Text block.
De Aza batted .243 with 19 doubles, 5 triples, 5 home runs, 31 RBI and 15 stolen bases in 122 games this season. Rosters can expand in September, so look for former first-round draft pick Jared Mitchell to get his first shot with the Sox.
Blackmar is 10-1 with a 3.18 ERA in 26 games (18 starts) with Class A Frederick this season. Chalas is 3-4 with a 4.48 ERA in a combined 30 relief appearances with Frederick and Class AAA Norfolk.
"(Blackmar) has had a very productive year," Hahn said. "Intriguing kid. Good pitcher's body. Nice mix. Has some sink and command of his off-speed pitches. Chalas has the probably bigger arm of the two. Chalas with a bigger fastball is also probably a little bit more of a project."
Sale wins Game 1
White Sox ace Chris Sale was hit hard in Game 1 of Saturday's doubleheader against the Tigers.
The left=hander gave up a solo home run to Ian Kinsler and Victor Martinez's 2-run shot in the first inning before settling down in a 6-3 win.
"I think for the first time, this year anyways, I start overthrowing and start coming out of my shoes and things just compound after that," Sale said. "Coop (pitching coach Don Cooper) and I talked a lot this week about slowing things down, not gripping and ripping when bad things start happening. Kind of slowing it down and that's what I did today."
Sale wound up pitching 7 innings, and he allowed 3 runs on 6 hits while striking out 13. He now has 17 games with double-digit strikeouts, tying Hall of famer Ed Walsh for the franchise record.

Exercise 1. Reproduce everything in the White Sox report from "De Aza batted" down to "with the Sox.", word for word.
Exercise 2. Pick up the White Sox report after its final sentence and write what comes next.

Raw data.
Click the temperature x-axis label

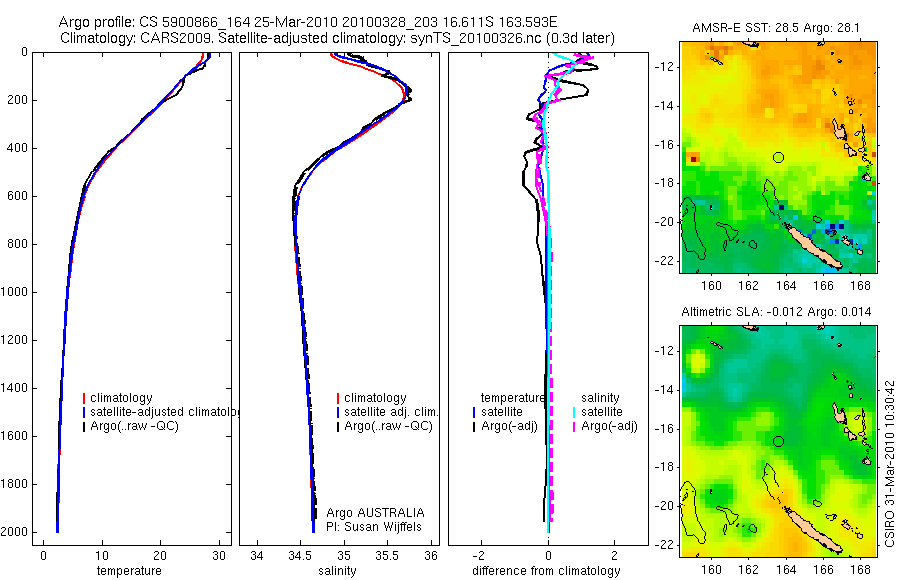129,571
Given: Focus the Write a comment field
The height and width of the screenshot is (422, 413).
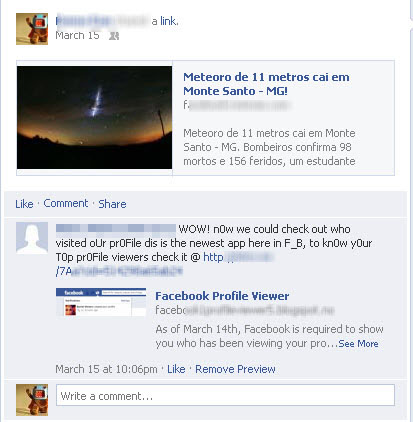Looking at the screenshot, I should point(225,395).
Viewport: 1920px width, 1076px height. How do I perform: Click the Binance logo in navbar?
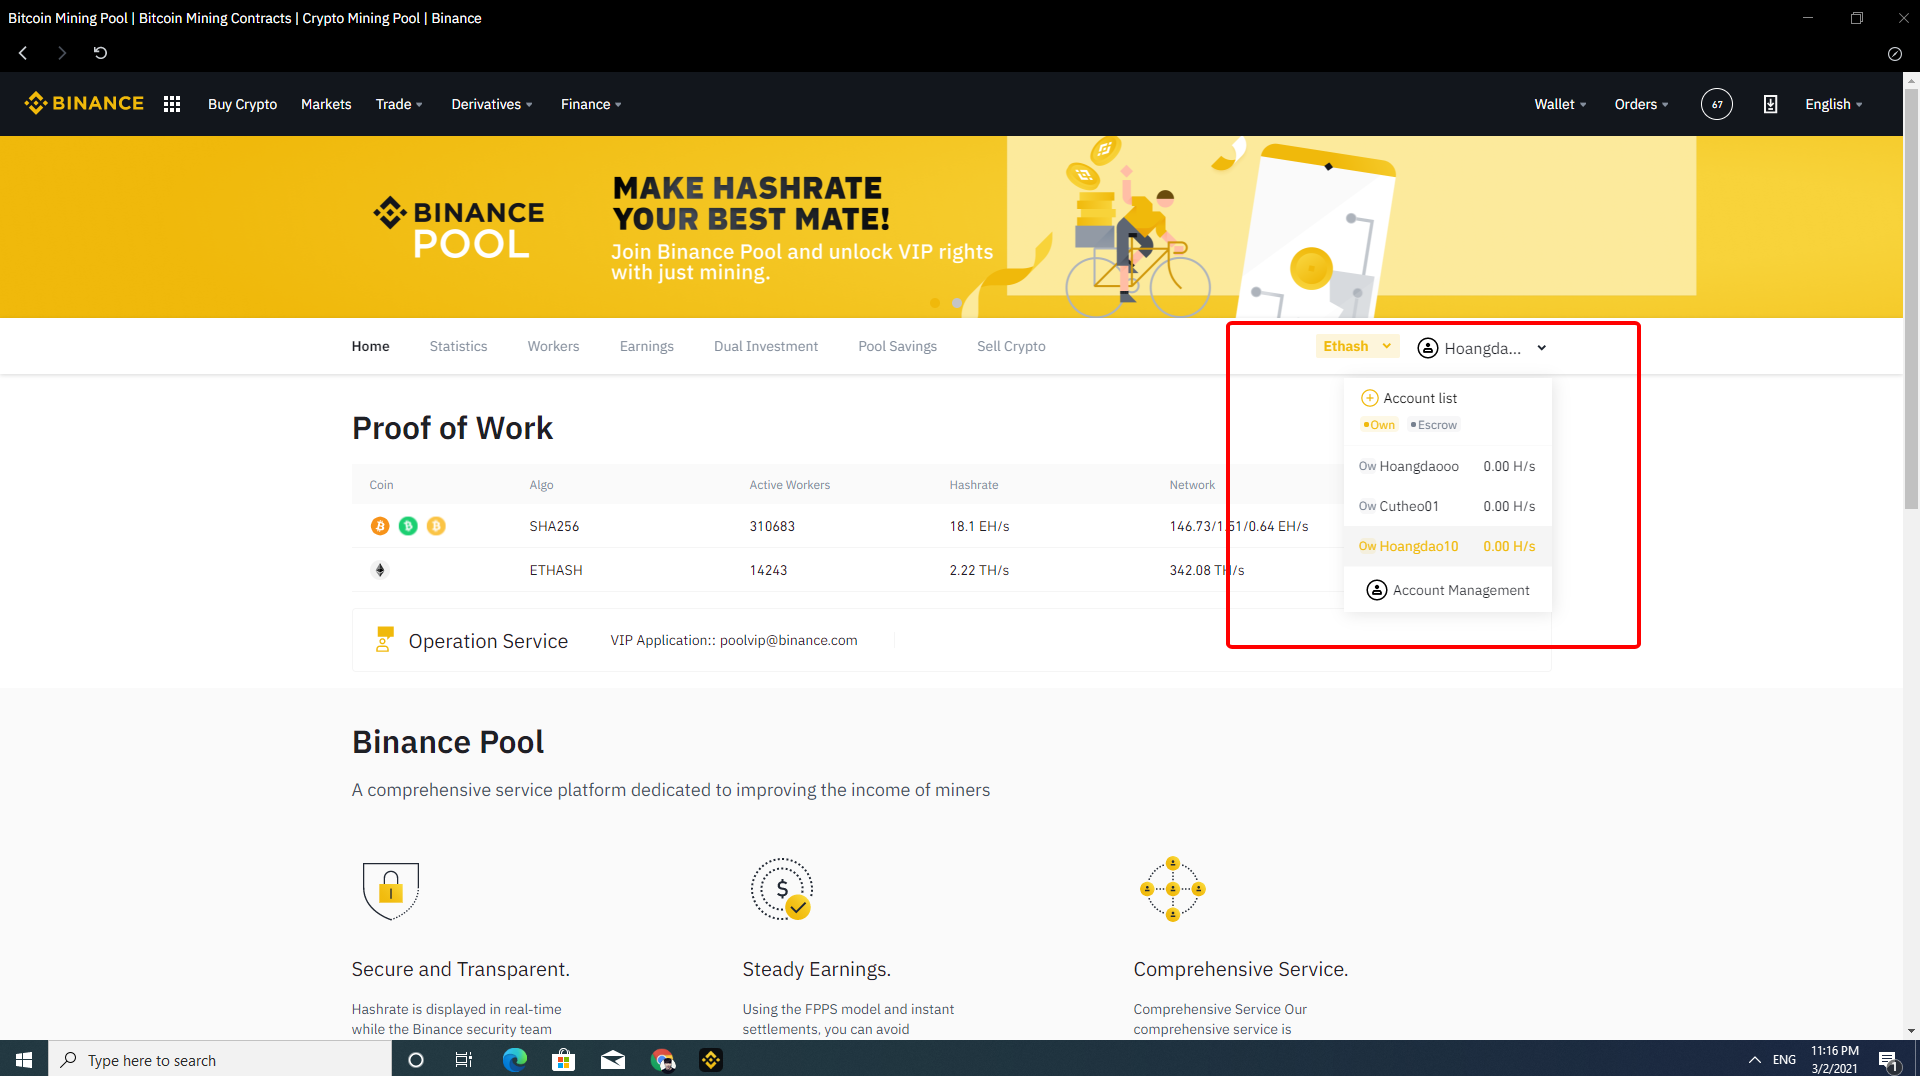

Response 1.
De Aza batted .243 with 19 doubles, 5 triples, 5 home runs, 31 RBI and 15 stolen bases in 122 games this season. Rosters can expand in September, so look for former first-round draft pick Jared Mitchell to get his first shot with the Sox.

Response 2.
"We got to Sale early and once they tied the game up this guy found something from within and just shut us down," Detroit's Torii Hunter said. "His slider was good today, he had the changeup working, his fastball was explosive. Sale is probably one of the best, if not the best lefties in the game. You talk about three of the best lefties, (Clayton) Kershaw, (David) Price and him. Not fun."
Bassitt loses Game 2
Chris Bassitt came up from Class AA Birmingham and made his first major-league start for the White Sox in Game 2.
With 70 family members and friends in the stands, the right-hander took the loss after allowing 5 runs on 7 hits and 4 walks in 6⅓ innings.
The Sox dropped the nightcap to the Tigers 8-4.
"You can't make mistakes here, so that's the biggest thing," Bassitt said. "Getting ahead early is definitely important. Limiting walks, you can't give anyone free baserunners in this league. I know I still have some things to work on. Not overthrow, that's another one. But I mean, we'll go from here. Nice building block."